**ASSIGNMENT**.
Reproduce the data below verbatim from the line containing "Expand the 鼠标手势 sidebar group" through its final line, and produce nothing more.

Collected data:
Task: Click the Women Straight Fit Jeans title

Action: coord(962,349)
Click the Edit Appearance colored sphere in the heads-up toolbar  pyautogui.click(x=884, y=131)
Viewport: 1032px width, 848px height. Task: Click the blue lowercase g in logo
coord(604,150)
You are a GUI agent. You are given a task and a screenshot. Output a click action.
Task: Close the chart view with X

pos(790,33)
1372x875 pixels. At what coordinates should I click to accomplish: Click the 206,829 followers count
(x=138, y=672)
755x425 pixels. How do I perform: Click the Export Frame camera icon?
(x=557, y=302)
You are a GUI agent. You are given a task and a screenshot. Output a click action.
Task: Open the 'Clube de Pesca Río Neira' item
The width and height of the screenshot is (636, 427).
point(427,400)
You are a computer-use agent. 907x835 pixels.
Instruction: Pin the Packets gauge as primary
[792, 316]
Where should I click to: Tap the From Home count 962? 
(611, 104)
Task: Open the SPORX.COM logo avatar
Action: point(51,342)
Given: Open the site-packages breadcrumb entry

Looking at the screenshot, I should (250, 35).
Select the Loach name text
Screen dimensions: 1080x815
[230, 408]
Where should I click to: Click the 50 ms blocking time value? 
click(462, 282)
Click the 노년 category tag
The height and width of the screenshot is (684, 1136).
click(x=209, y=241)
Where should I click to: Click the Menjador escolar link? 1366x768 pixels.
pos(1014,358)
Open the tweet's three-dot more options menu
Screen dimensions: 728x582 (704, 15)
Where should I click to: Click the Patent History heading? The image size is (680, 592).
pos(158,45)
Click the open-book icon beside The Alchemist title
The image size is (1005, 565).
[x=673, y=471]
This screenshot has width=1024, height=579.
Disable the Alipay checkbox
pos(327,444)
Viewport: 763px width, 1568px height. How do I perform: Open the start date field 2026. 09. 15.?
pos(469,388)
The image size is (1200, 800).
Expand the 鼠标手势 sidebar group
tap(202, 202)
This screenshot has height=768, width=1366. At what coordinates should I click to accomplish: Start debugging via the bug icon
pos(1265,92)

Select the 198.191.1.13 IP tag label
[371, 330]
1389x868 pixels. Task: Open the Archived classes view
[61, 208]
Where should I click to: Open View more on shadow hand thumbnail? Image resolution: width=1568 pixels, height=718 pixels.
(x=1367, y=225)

**WRITTEN RESPONSE**.
Expand the 鼠标手势 sidebar group
tap(202, 202)
This screenshot has height=768, width=1366. At what coordinates should I click to accomplish: Start debugging via the bug icon
pos(1265,92)

Select the 198.191.1.13 IP tag label
[371, 330]
1389x868 pixels. Task: Open the Archived classes view
[61, 208]
Where should I click to: Open View more on shadow hand thumbnail? Image resolution: width=1568 pixels, height=718 pixels.
(x=1367, y=225)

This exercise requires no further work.